A maternidade é uma experiência transformada e complexa para a maioria das mulheres, mas para Cristiana Locatelli Duarte, há um significado ainda mais profundo: o amor incondicional mesmo diante das adversidades e o encontro de almas proporcionado pela adoção. Mãe atípica, Cristiana criou um filho com paralisia cerebral e atraso mental e adotou a filha após criar um vínculo intenso com a então criança.
Ruy Aldo Locatelli Duarte faleceu com 32 anos, mas a mãe nunca esqueceu os anos em que teve o prazer de viver ao lado do filho.

“A maternidade foi uma benção para mim, não seria o que sou hoje sem os dois. Com o Ruy, sempre tentei lidar bem com essa situação, porque ele faleceu com 32 anos, tinha o corpo de um adulto, era super alto, mas tinha a mente de um pré-adolescente. Tinha que existir muito respeito para entender essa diferença, do corpo tendo que exercer funções adultas, mas com uma condição neurológica diferente”, explica Duarte.
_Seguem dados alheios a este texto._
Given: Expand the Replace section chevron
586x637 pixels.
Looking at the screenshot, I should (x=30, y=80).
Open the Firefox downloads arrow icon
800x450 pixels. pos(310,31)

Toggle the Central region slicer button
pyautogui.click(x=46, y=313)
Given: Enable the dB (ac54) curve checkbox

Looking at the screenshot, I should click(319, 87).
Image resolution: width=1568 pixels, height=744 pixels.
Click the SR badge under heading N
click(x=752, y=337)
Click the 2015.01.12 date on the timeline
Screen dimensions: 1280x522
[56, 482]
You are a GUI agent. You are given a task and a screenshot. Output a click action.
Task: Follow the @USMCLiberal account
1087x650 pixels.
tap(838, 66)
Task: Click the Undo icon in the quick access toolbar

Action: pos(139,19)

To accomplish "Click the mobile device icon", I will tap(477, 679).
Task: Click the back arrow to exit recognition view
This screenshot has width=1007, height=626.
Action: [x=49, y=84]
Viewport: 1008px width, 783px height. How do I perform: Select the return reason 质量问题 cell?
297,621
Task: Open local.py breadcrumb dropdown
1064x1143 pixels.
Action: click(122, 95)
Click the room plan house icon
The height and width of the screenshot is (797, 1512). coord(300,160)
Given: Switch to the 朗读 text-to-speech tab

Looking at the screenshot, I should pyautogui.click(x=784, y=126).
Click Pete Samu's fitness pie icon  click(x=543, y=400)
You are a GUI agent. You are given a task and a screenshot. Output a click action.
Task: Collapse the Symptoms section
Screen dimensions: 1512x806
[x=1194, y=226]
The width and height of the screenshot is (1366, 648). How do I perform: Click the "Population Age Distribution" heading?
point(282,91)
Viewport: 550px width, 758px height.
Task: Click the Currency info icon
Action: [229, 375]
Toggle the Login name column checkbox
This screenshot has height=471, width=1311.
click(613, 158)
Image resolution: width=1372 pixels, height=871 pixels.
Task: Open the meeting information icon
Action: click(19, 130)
Cristiana compartilha que existe uma lembrança calorosa e de muito amor em seu coração sempre que pensa no filho. “Ele foi uma lição de vida, me mostrou que o amor não tem tamanho, nem limitação, e eu sentia um amor tão puro vindo do meu filho, um sentimento tão raro, sem mentiras, sem mágoas, ele realmente me ofereceu o coração dele”, acrescenta.
A mãe define a maternidade atípica como um “cordão umbilical permanente”.
“Nós não vivemos essa fase de que o filho vai criar independência, vai ir pra um lugar sozinho, resolver aquilo outro, não, ele vai ser sempre dependente de você. E você sabe, depois que você tem um filho com algum tipo de necessidade especial, que você não volta ser a pessoa que era antes, porque transforma tua vida”.
Vínculo afetivo e uma filha escolhida

Anos depois do nascimento do primeiro filho, Cristiana Duarte seria mãe novamente, dessa vez, por meio da adoção. Ela conta que conheceu a filha, Rozinete Locatelli, por meio do convívio que tinha com os pais biológicos da, na época, criança.
“Os pais delas eram conhecidos meus e do meu marido, e nós tínhamos convívio, e ela passou a conviver na minha casa, e teve uma vez que pedi que eles deixassem ela viajar comigo, e ela foi, e cresceu esse vínculo afetivo. Chegou em um ponto que eu falei sobre isso, de querer ser mãe dela, e ela disse que também queria ser minha filha. Então, optamos pela adoção”, explica.
O sentimento foi comunicado aos pais biológicos de Rozinete, que passaram a guarda da filha para Cristiana. “Isso também é uma vivência diferente, porque os pais dela são vivos, mas a gente se escolheu, isso tudo foi muito maravilhoso. Hoje ela é uma mulher adulta, com 45 anos, casada, e tenho muito orgulho de quem ela se tornou”.